Caryn Horowitz | The Cultural Culinarian

I started planning my 21st birthday on Oct. 27, 2007, over a year before the day arrived this past Saturday. I know this because I created a new Sticky Note on my Mac dedicated to my birthday festivities. Overly organized? Sure. Thinking way too far in advance? Yes. But don't judge me (yet) -- there was a reason for it.

Since approximately Oct. 27, 2007, I've wanted to do a tasting menu for my 21st birthday. (For all of you haute cuisine newbies, a tasting menu is a multi-course meal of small portions of food. Chefs typically use tasting menus as a way to show off their skills.) If I was going to legally consume alcohol for the first time, I wanted to have the best beverages I could have with the best food I could afford.

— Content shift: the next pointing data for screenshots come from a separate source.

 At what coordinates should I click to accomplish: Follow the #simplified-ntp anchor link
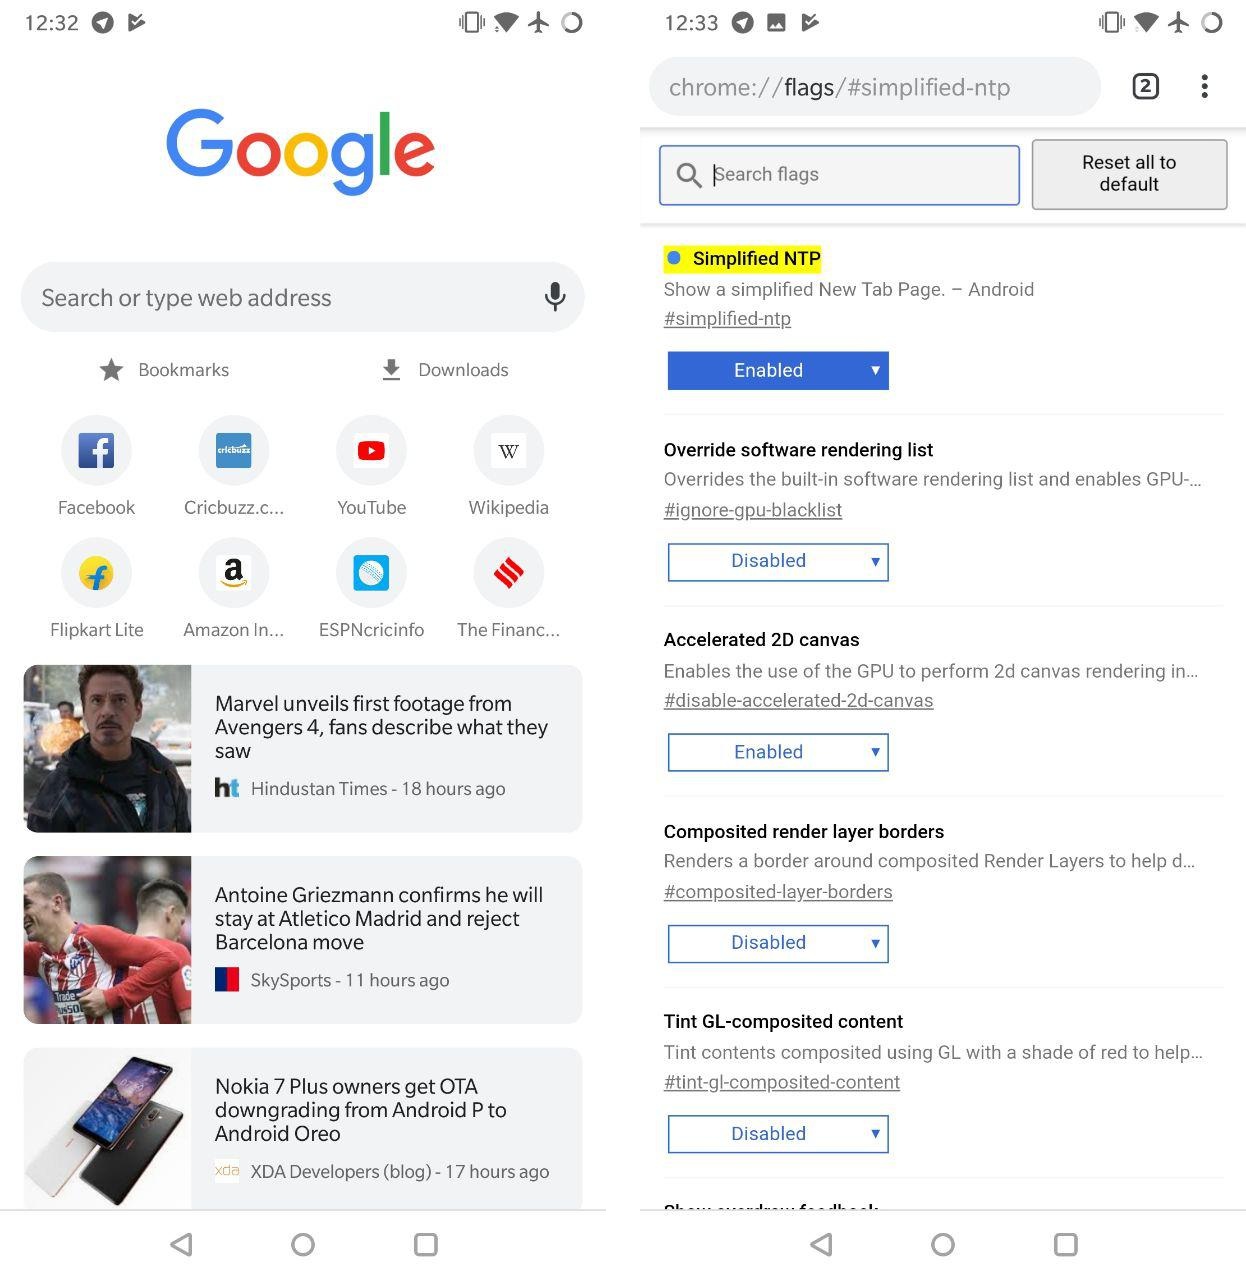[x=727, y=319]
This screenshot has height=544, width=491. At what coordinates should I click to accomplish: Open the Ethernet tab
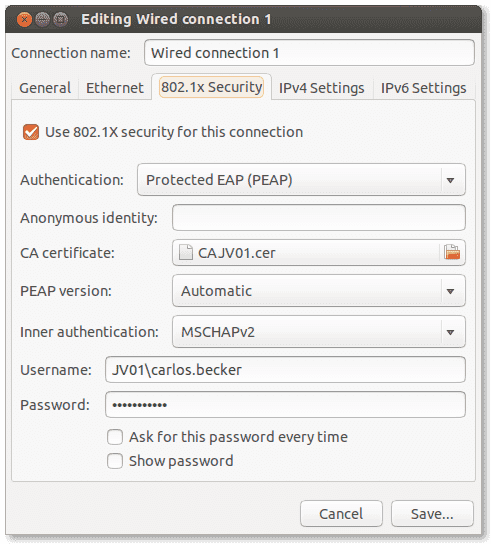pyautogui.click(x=115, y=88)
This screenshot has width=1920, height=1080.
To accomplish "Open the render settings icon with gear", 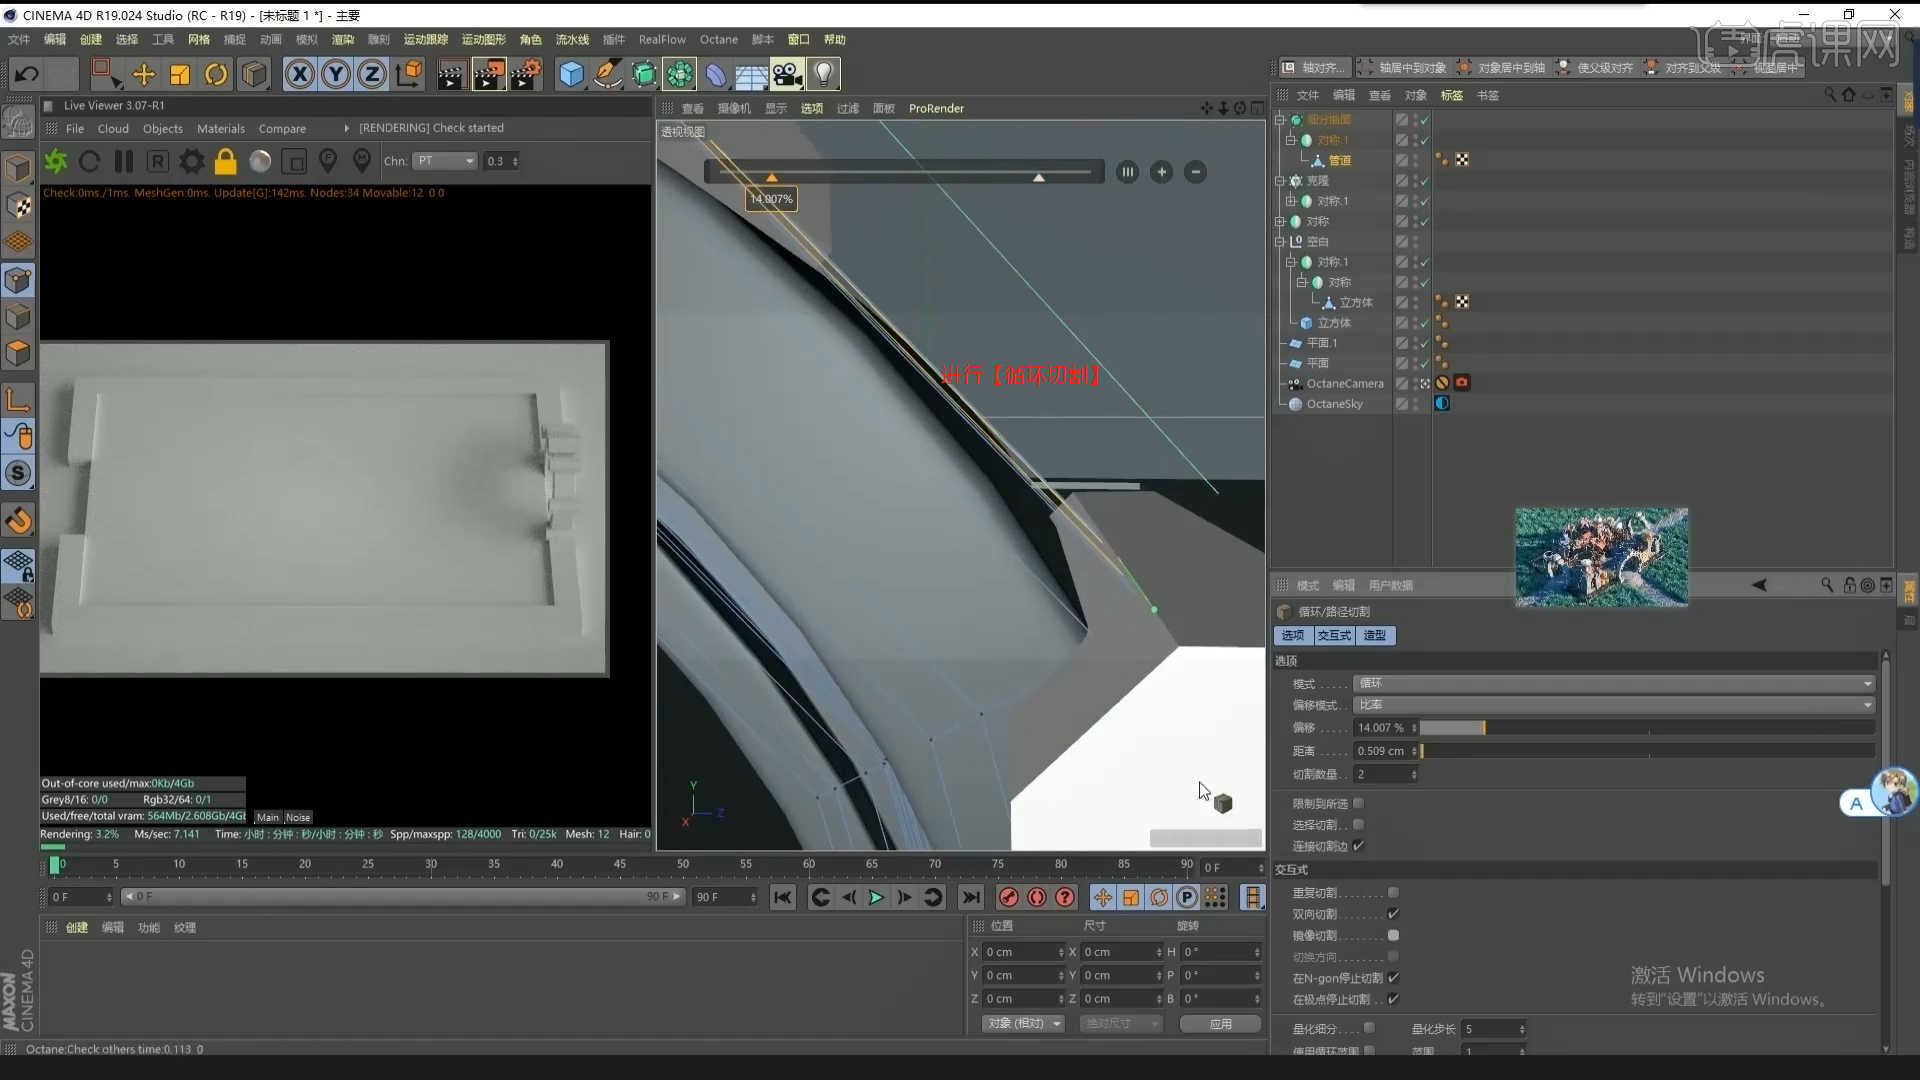I will [191, 161].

Hence, the list. I needed a place to write down restaurant ideas and prices. I was working so far ahead of schedule because my top-four choices -- Manhattan legends Per Se, Le Bernardin, Masa and Jean Georges -- require reservations at least six months in advance. After pondering my list for several months, the affordability factor became too much of an issue; let's just say that the cheapest tasting menu with wine pairings out of these four restaurants costs more than I pay for textbooks each semester.

So, sadly, the tasting menu idea was out. But as I was doing all of my research on high-end dining (OK, now you can judge me), I noticed something. Several of the tasting menus I perused featured not just wine pairings by a sommelier, not even just cocktail pairings by a mixologist, but beer pairings.

You read correctly: beer and haute cuisine is the new culinary frontier. I'm not talking about beer and pizza. I'm not even talking about decent restaurants offering beers on its beverage list. I'm talking about top-rated chefs sitting down with brewers and slowly creating sophisticated beer pairings for their menus. This new trend, like every new movement that pops up in the food world, has been given a name: the craft beer movement.

Microbreweries are the main focus of the craft beer movement. Chefs and microbrewers can tinker with the flavor notes of a beer with relative ease, and microbrews tend to have more complex profiles than large-scale manufactured beer. When Wade Simpson was the chef de cuisine at Another Pointe in Tyme in Phoenix, Ariz., he cut the wine list in half to add microbrews. Every item offered on his menu featured a suggested beer pairing. Some chefs, such as French-born Jean Joho, are even supervising their own breweries. Joho's restaurant on Huntington Ave., Brasserie Jo, offers an extensive "Sélection de Bières" that features brews from Hop La, his microbrewery.

Boston is home to the bastion of the craft beer movement: the Boston Beer Company, which makes Samuel Adams. Boston Beer has sponsored a tasting menu event at the Annual Food and Wine Classic in Aspen, the Super Bowl of food shows since 2002 that has been prepared by such celebrity chefs as Todd English and David Burke. The company has found success in fine dining by marketing beer as comparable to wine, focusing on matching specific flavor notes in beer to fine food, similar to what a sommelier would do.

The craft beer movement just makes sense. Chefs are always looking for new flavor combinations, and beer offers caramelized and roasted profiles you cannot find with wine. It is also faster to experiment with beer than with wine; a microbrewer can add a different spice or play with the acidity of a beer in a fraction of the amount of time that it takes to do the same with wine.

Who knows ... maybe "bièrelier" is going to become a new sought after position in haute cuisine.